RECORDED INFORMATION:
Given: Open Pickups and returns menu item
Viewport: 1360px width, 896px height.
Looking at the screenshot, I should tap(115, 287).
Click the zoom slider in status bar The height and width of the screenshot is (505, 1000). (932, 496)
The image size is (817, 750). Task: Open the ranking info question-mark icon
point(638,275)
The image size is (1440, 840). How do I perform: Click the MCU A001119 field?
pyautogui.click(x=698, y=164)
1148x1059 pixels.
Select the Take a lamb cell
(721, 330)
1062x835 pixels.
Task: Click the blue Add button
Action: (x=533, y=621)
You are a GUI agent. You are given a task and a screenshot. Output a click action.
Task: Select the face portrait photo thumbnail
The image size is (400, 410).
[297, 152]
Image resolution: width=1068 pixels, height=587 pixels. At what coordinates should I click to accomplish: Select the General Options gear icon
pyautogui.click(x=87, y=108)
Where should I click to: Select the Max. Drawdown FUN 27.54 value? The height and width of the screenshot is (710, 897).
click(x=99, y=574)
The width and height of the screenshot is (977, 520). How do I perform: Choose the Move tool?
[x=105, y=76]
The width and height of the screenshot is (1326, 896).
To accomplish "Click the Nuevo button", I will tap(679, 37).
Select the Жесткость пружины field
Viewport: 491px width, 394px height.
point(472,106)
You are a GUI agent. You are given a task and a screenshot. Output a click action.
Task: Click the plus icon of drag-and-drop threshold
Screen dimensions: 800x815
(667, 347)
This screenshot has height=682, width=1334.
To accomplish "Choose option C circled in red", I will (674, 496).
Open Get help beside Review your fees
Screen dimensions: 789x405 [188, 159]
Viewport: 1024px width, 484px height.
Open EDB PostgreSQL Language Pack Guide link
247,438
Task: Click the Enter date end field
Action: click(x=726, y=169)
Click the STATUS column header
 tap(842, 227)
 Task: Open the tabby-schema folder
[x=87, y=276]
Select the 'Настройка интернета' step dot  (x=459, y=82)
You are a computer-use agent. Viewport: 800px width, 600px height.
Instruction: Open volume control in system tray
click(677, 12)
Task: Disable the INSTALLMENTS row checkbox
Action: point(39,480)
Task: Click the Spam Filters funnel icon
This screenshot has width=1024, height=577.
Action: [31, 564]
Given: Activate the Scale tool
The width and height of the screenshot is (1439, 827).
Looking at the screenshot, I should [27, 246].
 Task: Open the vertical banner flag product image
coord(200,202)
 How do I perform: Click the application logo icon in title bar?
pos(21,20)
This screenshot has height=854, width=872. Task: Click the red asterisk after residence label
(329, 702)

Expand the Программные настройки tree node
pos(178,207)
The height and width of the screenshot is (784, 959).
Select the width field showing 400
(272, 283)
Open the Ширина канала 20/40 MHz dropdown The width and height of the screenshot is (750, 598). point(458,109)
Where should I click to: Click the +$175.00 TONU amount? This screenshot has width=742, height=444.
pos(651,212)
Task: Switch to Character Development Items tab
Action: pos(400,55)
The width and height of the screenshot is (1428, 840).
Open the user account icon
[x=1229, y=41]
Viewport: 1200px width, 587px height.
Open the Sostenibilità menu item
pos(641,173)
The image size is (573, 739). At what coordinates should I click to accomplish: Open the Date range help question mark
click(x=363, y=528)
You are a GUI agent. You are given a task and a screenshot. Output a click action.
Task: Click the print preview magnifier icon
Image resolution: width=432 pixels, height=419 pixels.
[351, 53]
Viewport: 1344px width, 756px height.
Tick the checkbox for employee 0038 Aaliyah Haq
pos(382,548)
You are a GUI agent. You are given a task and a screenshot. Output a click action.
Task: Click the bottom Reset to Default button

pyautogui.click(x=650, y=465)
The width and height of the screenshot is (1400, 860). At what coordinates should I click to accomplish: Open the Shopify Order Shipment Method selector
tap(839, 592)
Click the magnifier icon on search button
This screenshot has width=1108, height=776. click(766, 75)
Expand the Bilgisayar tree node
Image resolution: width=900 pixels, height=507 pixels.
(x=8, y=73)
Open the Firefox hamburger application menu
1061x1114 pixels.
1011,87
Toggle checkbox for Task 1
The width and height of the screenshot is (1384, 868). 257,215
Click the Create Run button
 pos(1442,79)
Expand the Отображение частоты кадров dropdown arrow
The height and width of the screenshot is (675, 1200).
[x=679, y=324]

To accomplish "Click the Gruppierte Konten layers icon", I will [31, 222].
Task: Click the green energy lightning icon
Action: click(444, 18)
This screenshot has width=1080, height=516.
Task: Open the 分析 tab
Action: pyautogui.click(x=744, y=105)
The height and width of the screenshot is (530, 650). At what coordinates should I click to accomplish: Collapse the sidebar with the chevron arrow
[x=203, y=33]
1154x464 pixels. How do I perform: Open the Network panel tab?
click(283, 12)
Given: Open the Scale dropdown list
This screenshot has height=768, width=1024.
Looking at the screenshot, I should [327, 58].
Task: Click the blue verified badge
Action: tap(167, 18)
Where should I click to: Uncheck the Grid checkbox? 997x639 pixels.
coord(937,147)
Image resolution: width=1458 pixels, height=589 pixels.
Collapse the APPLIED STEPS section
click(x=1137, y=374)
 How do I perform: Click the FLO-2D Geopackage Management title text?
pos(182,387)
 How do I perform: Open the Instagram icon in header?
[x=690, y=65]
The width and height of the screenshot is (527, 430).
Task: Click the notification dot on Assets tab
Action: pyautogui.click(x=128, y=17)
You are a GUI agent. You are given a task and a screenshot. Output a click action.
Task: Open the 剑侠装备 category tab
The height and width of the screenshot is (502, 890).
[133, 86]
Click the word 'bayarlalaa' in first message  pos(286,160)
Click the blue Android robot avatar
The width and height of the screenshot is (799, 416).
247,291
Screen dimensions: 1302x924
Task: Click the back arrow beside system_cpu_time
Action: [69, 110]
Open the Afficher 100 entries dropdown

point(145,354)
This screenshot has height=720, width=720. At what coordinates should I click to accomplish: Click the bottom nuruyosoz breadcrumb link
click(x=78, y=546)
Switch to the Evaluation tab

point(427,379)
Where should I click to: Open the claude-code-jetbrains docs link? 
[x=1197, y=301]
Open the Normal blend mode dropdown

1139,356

WHAT NEEDS TO BE DONE: Exactly the lines above from the one with "Viewport: 491px width, 394px height." to the one with "Viewport: 1024px width, 484px height.", both included, are to be quoted; leave the rest out.

TASK RESPONSE:
Viewport: 491px width, 394px height.
point(472,106)
You are a GUI agent. You are given a task and a screenshot. Output a click action.
Task: Click the plus icon of drag-and-drop threshold
Screen dimensions: 800x815
(667, 347)
This screenshot has height=682, width=1334.
To accomplish "Choose option C circled in red", I will (674, 496).
Open Get help beside Review your fees
Screen dimensions: 789x405 [188, 159]
Viewport: 1024px width, 484px height.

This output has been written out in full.